*What this task involves*
The copy you give must match the lines from the top of the data through the line containing "810x471 pixels." exactly, and it must hold no pictures.

*Material supplied*
-.-.-

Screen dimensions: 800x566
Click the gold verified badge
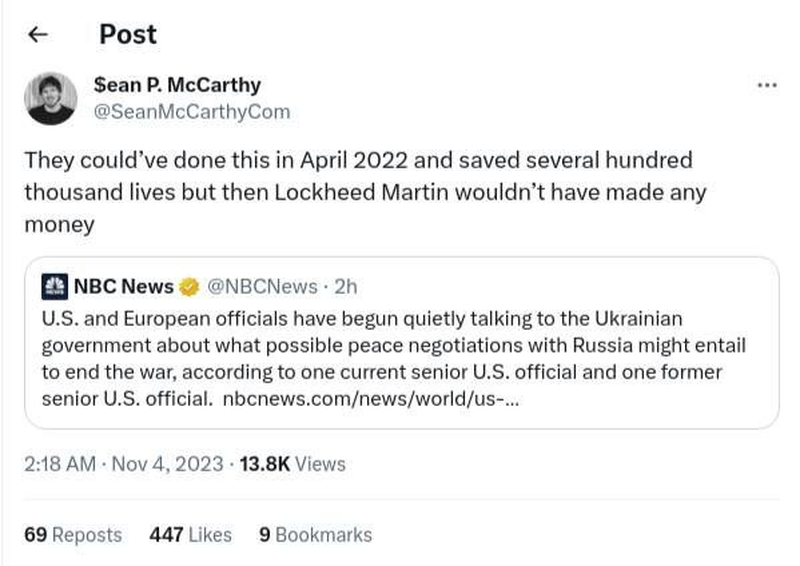tap(189, 288)
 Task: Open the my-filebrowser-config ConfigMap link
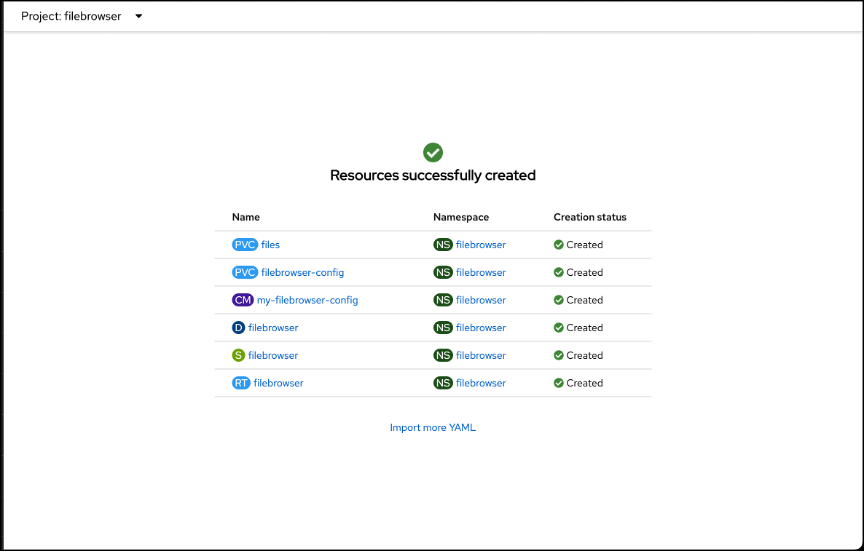coord(307,300)
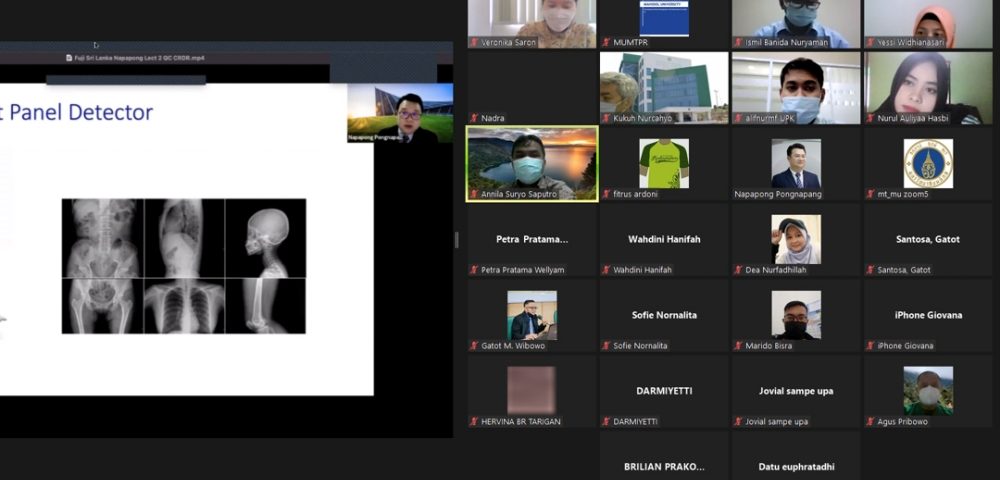Select the presenter video thumbnail over the slide

[400, 113]
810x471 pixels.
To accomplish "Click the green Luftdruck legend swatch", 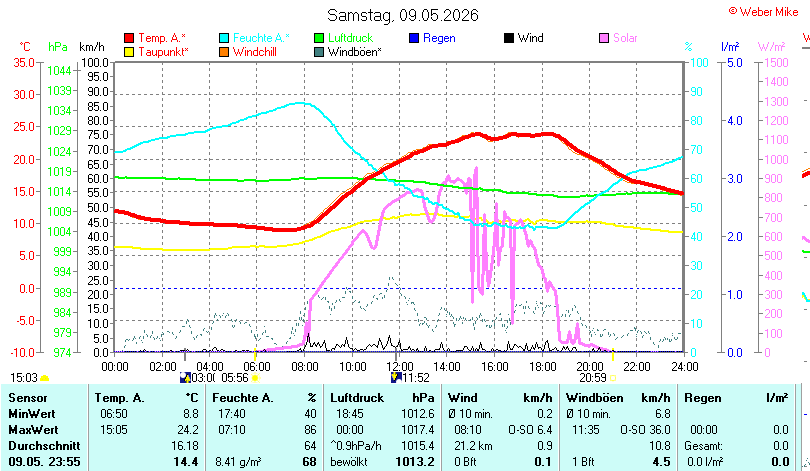I will [x=319, y=38].
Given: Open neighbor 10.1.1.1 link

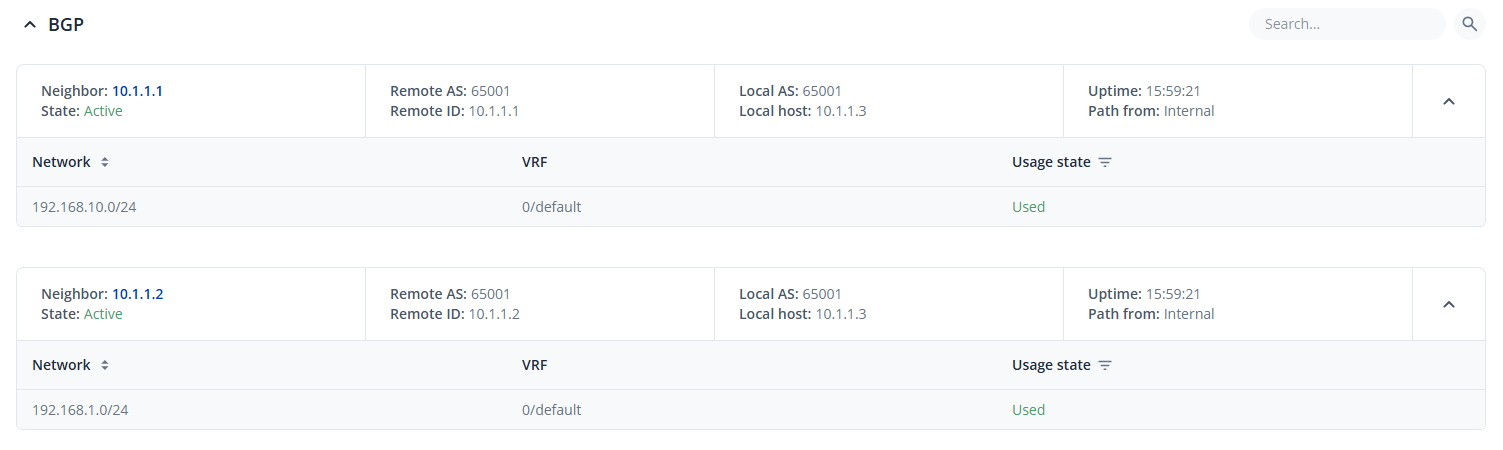Looking at the screenshot, I should [137, 91].
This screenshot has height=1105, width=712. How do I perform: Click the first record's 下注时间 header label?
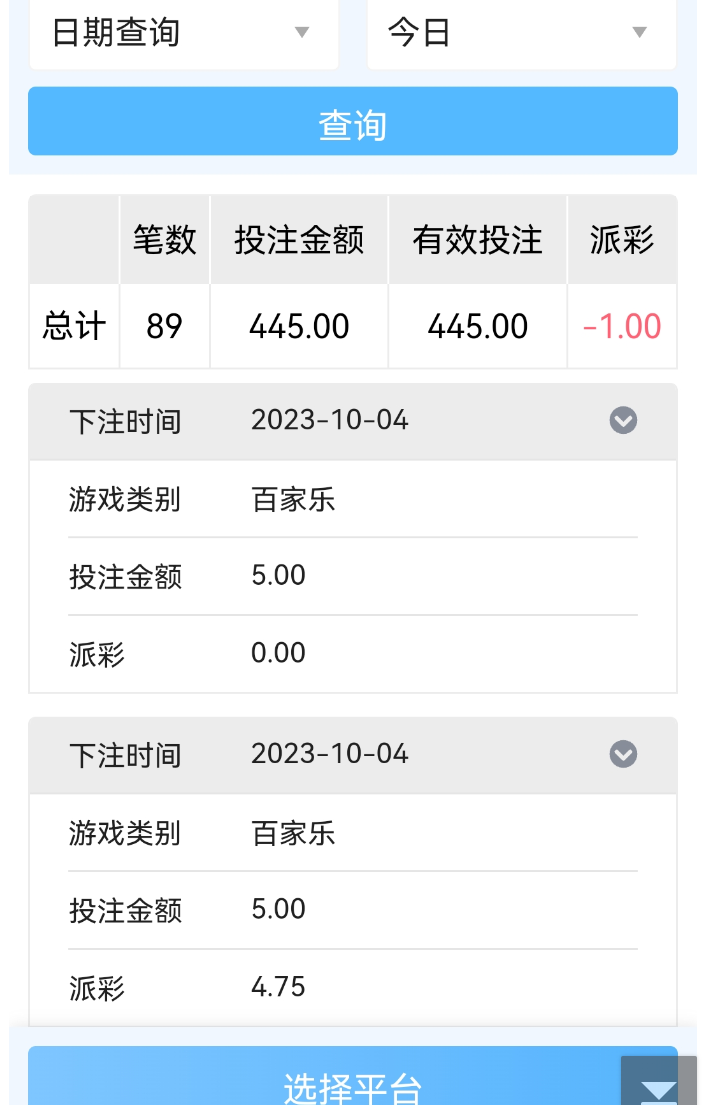pyautogui.click(x=125, y=421)
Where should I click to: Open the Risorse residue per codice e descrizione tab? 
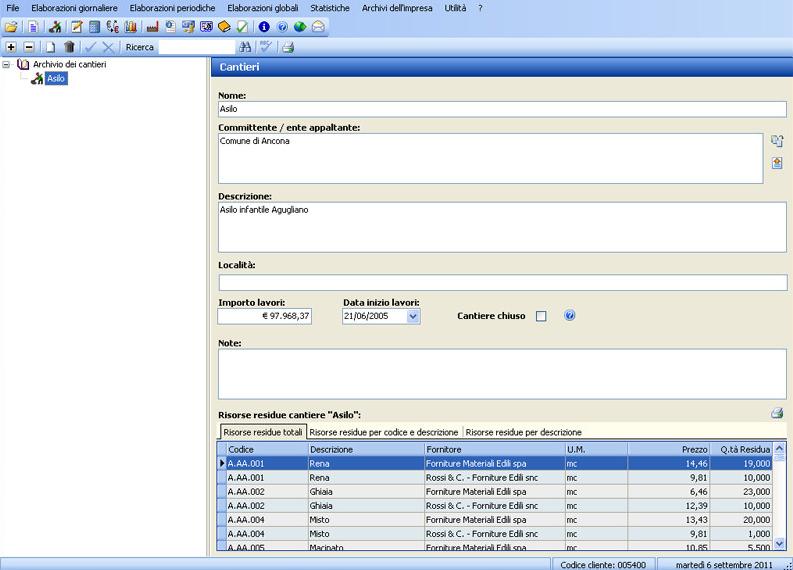384,432
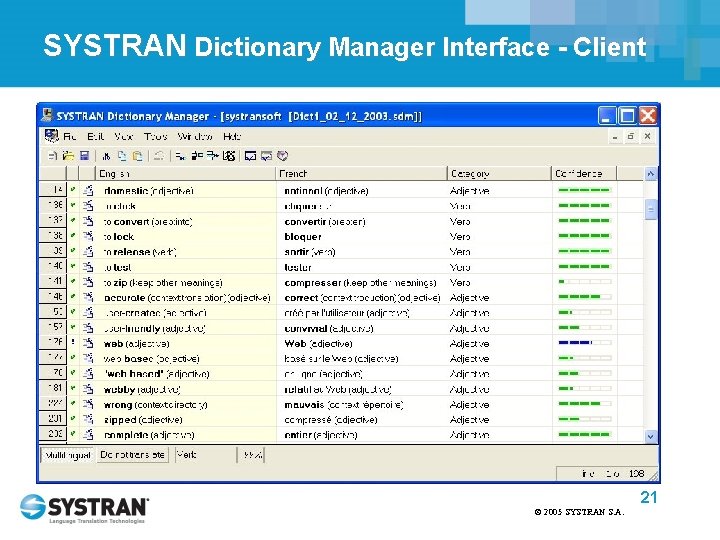This screenshot has height=540, width=720.
Task: Click the Open folder icon in the toolbar
Action: 69,156
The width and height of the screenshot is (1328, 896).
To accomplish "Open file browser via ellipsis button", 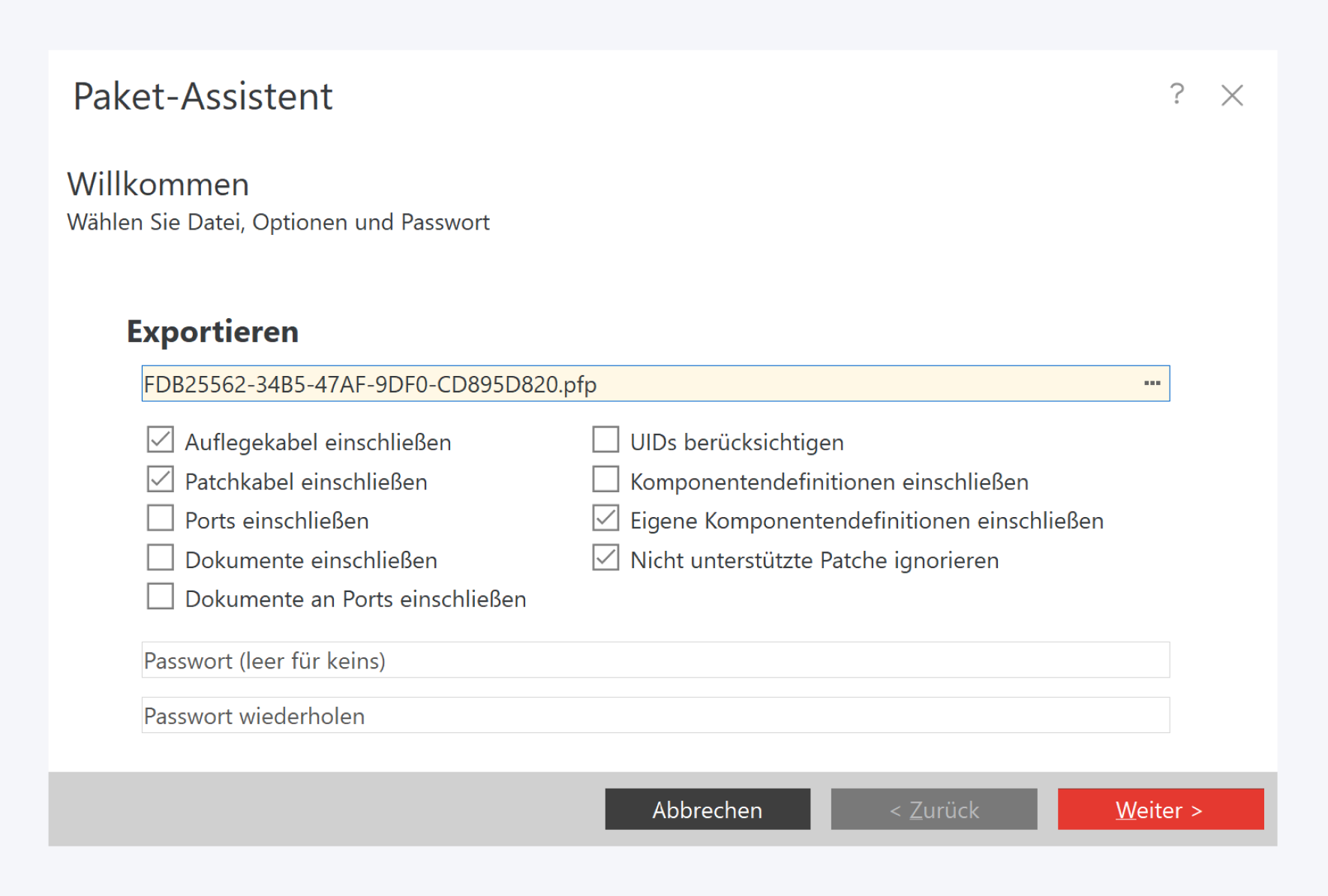I will (1152, 383).
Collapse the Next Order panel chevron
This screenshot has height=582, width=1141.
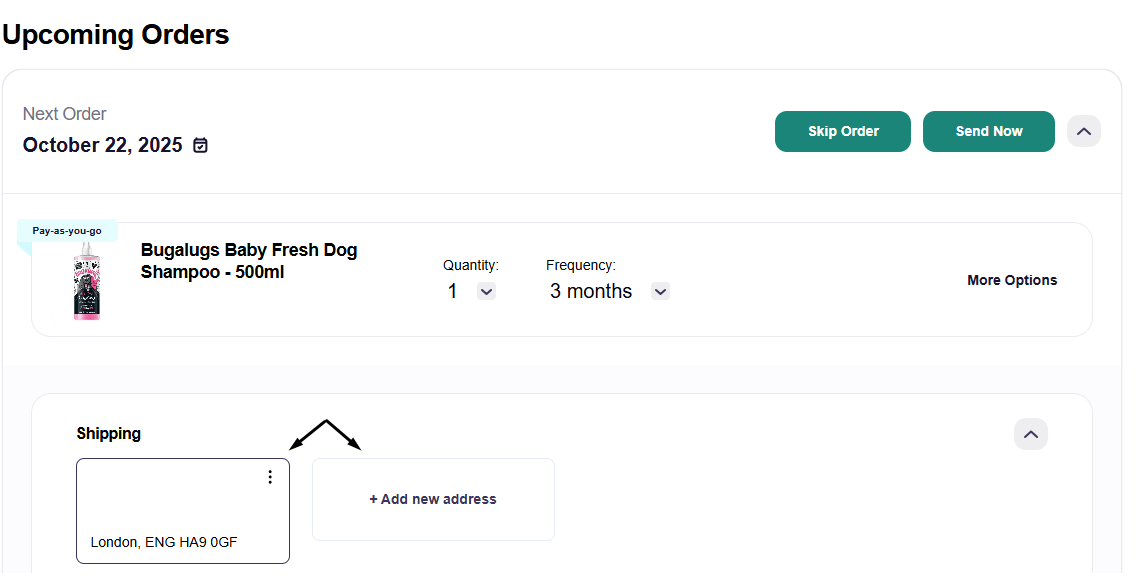pos(1084,132)
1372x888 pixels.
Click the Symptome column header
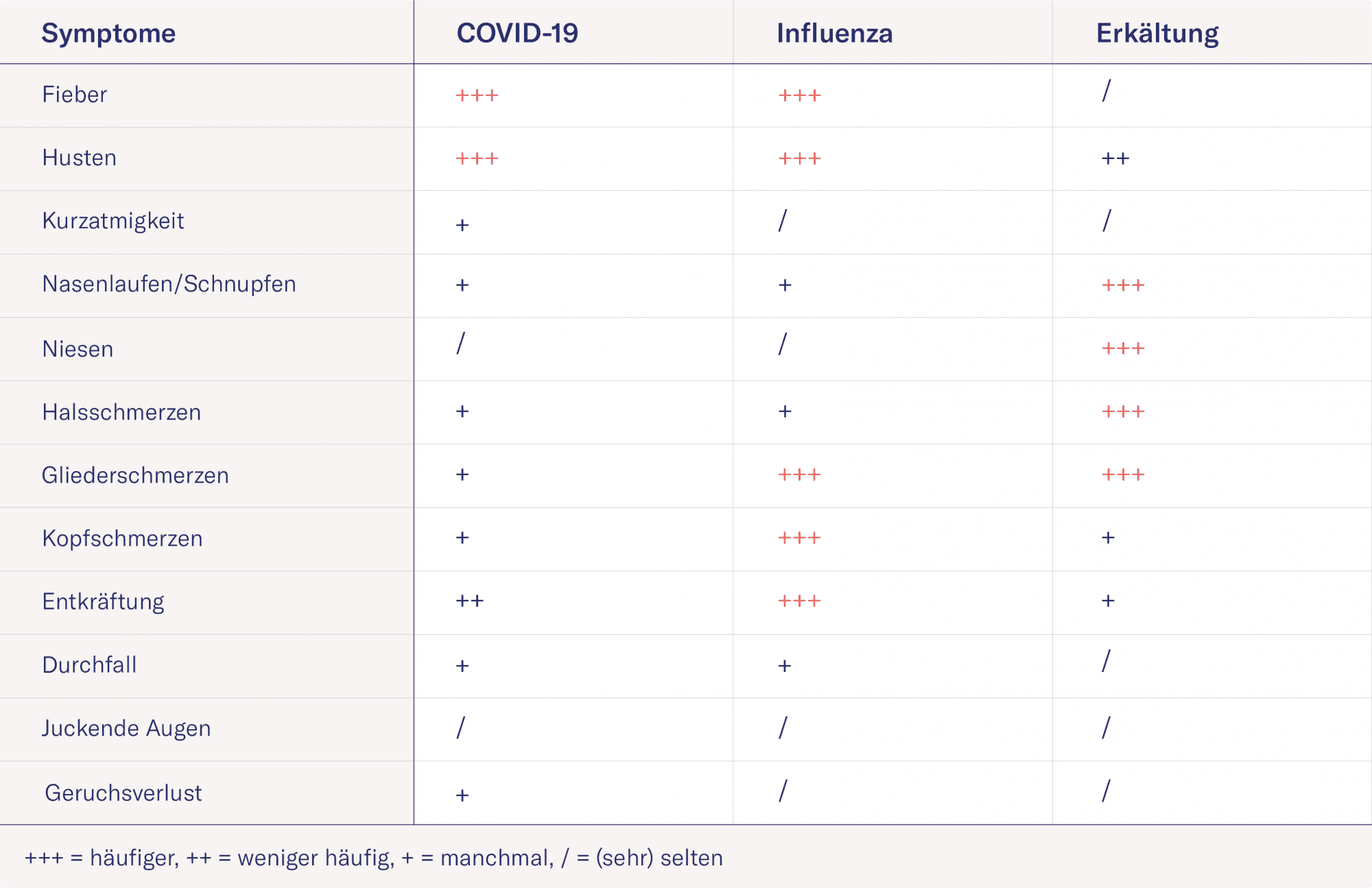108,33
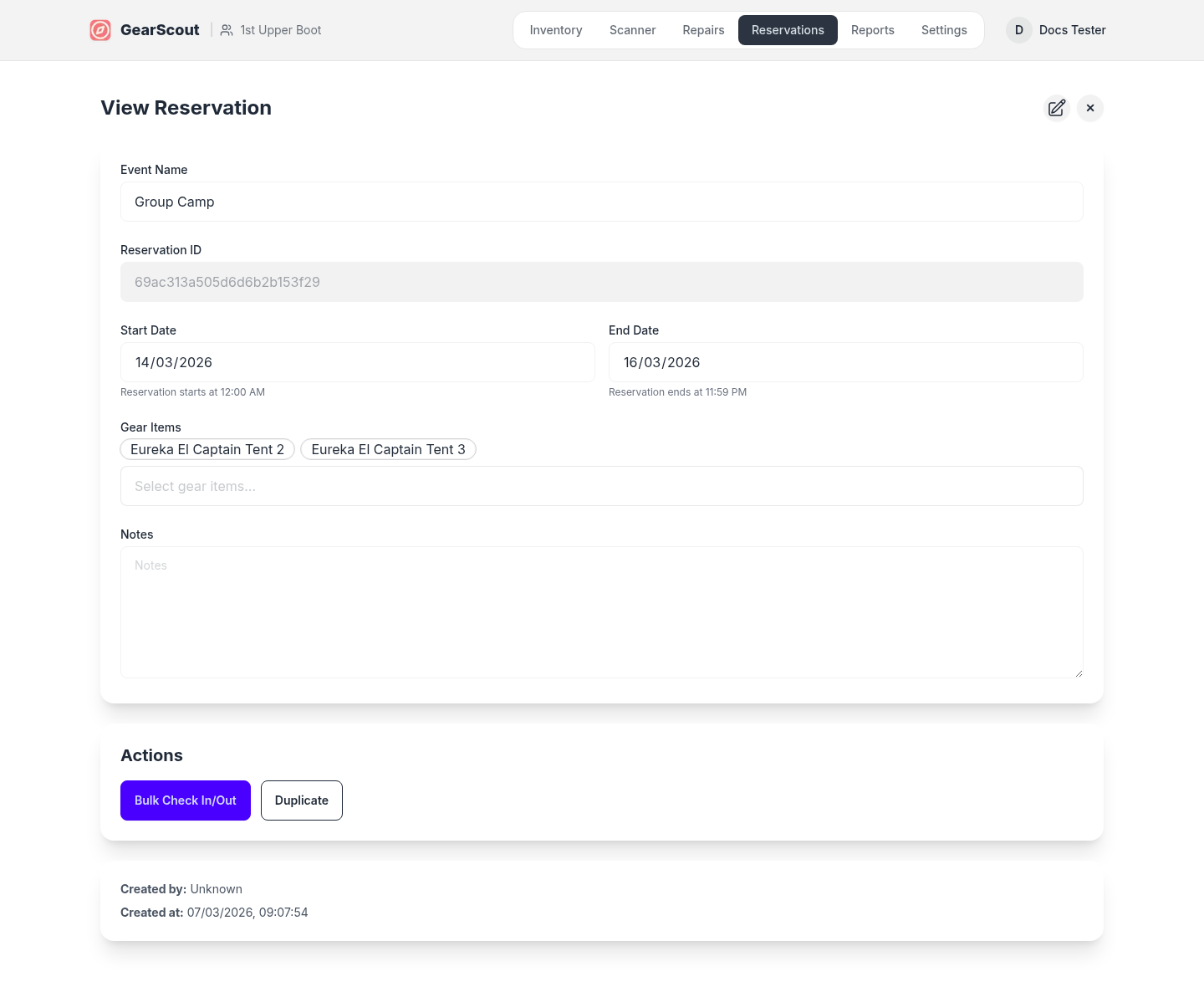Viewport: 1204px width, 987px height.
Task: Open the Select gear items dropdown
Action: [601, 486]
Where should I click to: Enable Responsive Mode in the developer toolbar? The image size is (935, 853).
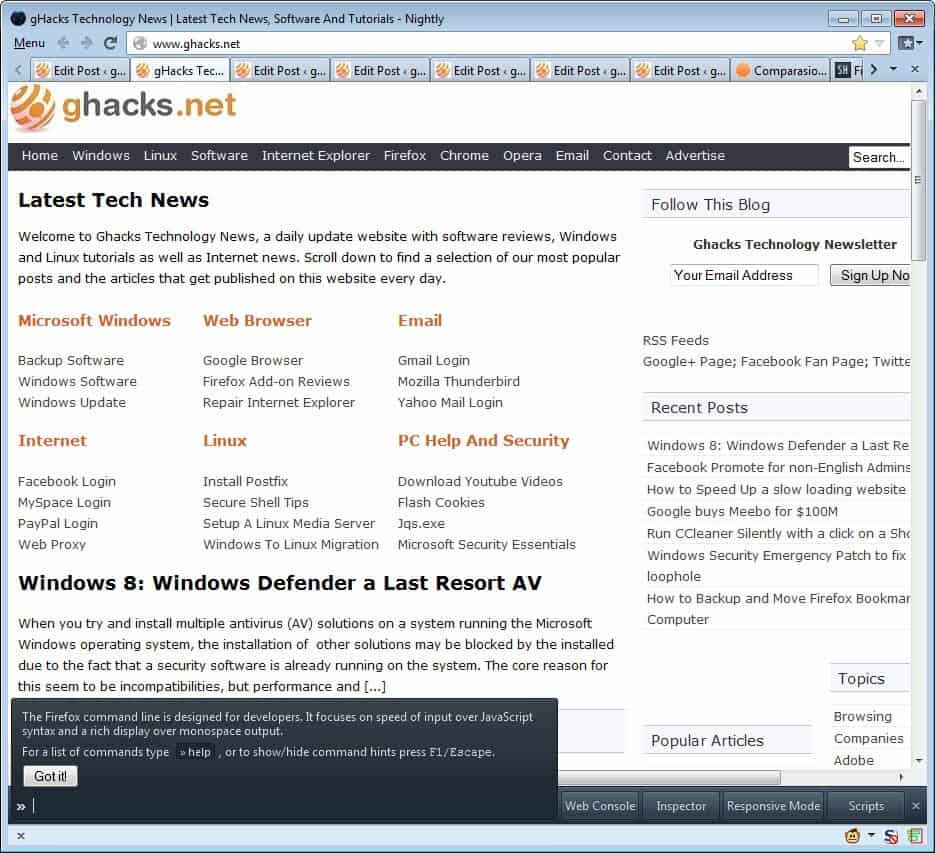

-.-.-

*Answer section*
Screen dimensions: 800x566
Click the gold verified badge
tap(189, 288)
 Task: Open the my-filebrowser-config ConfigMap link
coord(307,300)
Select the presenter video thumbnail over the slide

[400, 113]
810x471 pixels.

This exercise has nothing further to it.